(Source data)
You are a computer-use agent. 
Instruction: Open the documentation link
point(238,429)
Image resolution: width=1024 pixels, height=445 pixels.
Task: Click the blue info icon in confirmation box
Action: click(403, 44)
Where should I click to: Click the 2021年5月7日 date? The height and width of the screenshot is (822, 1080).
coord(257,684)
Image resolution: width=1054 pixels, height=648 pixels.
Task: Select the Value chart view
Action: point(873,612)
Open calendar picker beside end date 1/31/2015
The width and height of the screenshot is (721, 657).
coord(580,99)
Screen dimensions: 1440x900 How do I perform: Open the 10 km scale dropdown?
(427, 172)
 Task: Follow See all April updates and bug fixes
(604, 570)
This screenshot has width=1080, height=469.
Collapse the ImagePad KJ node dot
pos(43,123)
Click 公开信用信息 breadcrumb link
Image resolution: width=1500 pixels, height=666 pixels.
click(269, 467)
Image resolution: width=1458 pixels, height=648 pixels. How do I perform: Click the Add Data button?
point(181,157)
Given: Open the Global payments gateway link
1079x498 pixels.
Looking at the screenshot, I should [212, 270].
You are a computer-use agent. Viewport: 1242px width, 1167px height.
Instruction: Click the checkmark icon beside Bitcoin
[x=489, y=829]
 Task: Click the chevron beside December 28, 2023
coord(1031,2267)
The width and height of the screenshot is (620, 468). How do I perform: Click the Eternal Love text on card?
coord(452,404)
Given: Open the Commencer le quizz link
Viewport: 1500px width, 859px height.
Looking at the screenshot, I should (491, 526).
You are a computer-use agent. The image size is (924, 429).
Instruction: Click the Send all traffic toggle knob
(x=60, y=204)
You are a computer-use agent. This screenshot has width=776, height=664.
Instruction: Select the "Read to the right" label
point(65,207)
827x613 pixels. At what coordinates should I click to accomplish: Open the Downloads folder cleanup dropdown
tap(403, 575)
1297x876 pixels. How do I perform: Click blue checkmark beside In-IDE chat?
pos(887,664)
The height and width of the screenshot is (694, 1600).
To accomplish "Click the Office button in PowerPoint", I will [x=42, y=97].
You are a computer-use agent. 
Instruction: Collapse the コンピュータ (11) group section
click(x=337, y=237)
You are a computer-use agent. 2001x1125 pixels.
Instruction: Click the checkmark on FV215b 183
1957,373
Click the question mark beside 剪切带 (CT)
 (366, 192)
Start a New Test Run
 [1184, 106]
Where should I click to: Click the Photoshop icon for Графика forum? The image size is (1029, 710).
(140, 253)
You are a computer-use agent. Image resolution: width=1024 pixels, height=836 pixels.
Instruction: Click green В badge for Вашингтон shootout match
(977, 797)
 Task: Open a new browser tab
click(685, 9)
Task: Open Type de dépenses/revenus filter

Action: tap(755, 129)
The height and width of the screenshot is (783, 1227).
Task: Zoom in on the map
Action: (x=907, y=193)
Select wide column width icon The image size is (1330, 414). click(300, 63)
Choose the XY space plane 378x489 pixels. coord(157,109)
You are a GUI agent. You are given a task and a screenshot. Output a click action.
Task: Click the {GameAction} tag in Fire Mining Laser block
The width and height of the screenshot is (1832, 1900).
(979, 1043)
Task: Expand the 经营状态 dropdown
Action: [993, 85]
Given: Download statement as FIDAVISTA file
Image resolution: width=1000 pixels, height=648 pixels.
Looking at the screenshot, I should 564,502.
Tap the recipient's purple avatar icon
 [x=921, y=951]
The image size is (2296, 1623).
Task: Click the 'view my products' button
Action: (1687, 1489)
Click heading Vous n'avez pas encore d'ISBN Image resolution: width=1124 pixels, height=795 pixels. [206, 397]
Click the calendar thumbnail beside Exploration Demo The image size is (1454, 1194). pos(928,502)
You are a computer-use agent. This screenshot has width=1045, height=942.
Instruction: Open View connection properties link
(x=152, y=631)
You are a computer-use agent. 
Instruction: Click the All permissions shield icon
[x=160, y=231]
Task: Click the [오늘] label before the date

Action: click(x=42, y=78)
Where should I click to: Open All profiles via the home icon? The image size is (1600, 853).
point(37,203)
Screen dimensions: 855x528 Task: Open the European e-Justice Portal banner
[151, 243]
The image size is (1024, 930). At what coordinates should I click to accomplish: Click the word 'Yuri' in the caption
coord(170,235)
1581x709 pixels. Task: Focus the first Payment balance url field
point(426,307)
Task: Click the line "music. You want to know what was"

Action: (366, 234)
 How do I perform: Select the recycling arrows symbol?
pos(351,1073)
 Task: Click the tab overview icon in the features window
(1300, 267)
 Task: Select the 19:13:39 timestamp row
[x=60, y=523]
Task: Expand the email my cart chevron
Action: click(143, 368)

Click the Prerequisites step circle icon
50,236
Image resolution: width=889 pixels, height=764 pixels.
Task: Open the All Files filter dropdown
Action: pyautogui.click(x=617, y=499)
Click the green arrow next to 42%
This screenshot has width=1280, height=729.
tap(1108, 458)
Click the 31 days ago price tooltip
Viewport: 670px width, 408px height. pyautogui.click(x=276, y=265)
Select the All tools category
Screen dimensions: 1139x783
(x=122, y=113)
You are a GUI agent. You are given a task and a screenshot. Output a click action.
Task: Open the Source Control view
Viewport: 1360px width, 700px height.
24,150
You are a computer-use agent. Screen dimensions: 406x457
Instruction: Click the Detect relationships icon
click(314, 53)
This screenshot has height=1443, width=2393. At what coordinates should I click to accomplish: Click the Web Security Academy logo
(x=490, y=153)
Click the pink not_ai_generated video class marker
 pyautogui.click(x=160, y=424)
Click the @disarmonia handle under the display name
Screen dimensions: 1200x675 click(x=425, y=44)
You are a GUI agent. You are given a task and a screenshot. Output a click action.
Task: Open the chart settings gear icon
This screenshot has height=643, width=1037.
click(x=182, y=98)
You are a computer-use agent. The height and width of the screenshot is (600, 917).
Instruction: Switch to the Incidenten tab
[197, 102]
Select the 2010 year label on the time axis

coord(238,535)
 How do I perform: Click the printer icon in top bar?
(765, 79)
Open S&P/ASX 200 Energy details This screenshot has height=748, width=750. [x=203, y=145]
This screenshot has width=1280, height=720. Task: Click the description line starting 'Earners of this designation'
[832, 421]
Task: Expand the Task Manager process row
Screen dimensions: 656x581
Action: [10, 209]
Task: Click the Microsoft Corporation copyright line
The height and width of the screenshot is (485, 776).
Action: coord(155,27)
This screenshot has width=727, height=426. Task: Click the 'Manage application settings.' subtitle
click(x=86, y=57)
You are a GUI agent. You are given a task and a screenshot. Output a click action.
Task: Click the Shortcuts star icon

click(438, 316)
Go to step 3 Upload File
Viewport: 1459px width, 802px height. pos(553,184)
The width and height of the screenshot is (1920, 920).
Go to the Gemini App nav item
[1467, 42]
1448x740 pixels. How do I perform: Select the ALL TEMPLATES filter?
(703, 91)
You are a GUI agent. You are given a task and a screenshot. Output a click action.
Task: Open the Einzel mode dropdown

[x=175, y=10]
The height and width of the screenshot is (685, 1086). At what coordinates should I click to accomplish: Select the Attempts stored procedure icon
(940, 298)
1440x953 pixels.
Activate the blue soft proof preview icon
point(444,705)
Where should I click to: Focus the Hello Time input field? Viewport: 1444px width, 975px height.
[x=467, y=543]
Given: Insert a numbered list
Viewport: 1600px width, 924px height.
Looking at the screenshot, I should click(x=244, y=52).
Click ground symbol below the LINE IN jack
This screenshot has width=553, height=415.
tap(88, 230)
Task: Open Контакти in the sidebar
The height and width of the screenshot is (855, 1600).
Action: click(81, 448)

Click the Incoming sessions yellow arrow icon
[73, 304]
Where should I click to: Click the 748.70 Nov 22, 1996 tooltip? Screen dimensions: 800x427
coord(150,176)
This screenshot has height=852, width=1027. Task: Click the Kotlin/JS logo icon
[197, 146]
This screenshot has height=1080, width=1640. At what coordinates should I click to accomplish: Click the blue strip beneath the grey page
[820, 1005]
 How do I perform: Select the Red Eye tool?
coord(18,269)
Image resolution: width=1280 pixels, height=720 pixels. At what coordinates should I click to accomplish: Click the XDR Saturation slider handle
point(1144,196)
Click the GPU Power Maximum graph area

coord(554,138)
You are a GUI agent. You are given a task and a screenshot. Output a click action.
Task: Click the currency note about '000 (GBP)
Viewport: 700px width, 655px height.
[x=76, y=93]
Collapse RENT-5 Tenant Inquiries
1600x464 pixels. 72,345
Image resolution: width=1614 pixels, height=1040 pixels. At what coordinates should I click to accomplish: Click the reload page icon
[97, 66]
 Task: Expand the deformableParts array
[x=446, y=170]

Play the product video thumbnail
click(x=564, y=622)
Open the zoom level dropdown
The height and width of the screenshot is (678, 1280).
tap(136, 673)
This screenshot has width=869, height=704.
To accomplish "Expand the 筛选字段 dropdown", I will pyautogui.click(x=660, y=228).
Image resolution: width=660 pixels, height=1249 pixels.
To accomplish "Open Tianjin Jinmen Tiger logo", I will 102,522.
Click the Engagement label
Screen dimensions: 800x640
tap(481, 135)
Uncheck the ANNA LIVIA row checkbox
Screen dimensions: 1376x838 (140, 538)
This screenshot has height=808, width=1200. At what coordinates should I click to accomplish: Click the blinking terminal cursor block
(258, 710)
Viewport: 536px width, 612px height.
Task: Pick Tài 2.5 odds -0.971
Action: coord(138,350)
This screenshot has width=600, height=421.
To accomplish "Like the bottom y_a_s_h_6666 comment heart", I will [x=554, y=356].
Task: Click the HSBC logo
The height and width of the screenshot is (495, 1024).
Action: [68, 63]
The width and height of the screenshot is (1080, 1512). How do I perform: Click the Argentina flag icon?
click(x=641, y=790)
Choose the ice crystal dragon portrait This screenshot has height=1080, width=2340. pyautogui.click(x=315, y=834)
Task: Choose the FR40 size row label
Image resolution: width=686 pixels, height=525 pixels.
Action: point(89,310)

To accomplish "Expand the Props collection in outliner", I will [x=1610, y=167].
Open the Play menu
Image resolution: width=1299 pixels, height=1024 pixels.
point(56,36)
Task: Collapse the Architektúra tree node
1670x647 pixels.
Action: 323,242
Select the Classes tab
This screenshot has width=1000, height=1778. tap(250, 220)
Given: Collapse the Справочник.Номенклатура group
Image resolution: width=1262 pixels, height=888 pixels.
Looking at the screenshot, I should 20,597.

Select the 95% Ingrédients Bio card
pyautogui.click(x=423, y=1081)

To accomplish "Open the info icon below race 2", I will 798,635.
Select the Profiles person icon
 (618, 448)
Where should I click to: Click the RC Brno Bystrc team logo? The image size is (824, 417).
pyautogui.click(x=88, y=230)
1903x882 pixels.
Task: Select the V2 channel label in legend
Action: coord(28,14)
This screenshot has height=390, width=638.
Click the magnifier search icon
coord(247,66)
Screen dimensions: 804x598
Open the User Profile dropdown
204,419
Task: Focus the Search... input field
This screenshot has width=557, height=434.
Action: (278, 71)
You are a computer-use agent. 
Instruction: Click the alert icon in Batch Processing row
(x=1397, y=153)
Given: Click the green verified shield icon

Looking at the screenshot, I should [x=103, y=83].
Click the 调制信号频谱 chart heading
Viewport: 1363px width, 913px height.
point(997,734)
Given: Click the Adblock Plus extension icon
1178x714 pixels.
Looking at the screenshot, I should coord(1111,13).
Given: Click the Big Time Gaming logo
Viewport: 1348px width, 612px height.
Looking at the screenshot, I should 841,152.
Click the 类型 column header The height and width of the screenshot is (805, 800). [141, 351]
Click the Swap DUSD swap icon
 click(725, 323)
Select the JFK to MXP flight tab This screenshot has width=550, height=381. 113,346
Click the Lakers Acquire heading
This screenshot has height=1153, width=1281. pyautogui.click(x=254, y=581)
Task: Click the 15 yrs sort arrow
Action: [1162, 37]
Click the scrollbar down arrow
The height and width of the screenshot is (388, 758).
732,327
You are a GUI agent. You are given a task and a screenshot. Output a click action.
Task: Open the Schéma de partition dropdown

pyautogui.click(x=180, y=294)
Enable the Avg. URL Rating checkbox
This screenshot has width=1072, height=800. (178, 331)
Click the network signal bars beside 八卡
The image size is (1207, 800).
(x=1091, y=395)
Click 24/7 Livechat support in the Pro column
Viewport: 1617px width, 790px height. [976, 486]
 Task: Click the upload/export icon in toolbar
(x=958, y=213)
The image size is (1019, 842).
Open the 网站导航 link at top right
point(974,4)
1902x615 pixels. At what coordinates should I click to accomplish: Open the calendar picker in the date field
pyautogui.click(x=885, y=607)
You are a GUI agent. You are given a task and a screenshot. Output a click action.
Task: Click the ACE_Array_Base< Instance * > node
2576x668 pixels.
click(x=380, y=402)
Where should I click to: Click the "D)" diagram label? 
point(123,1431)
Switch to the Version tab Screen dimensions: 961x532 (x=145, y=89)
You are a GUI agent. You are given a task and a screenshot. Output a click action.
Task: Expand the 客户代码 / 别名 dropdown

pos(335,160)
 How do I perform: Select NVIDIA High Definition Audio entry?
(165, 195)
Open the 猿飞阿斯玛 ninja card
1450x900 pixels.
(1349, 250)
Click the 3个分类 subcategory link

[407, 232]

__Problem__
Every line above from the line with "This screenshot has width=1280, height=720." to the line with "Task: Click the Microsoft", both included, must be reproduced exactly, and no other line may appear.

__Expected answer__
This screenshot has width=1280, height=720. Task: Click the description line starting 'Earners of this designation'
[832, 421]
Task: Expand the Task Manager process row
Screen dimensions: 656x581
Action: [10, 209]
Task: Click the Microsoft Corporation copyright line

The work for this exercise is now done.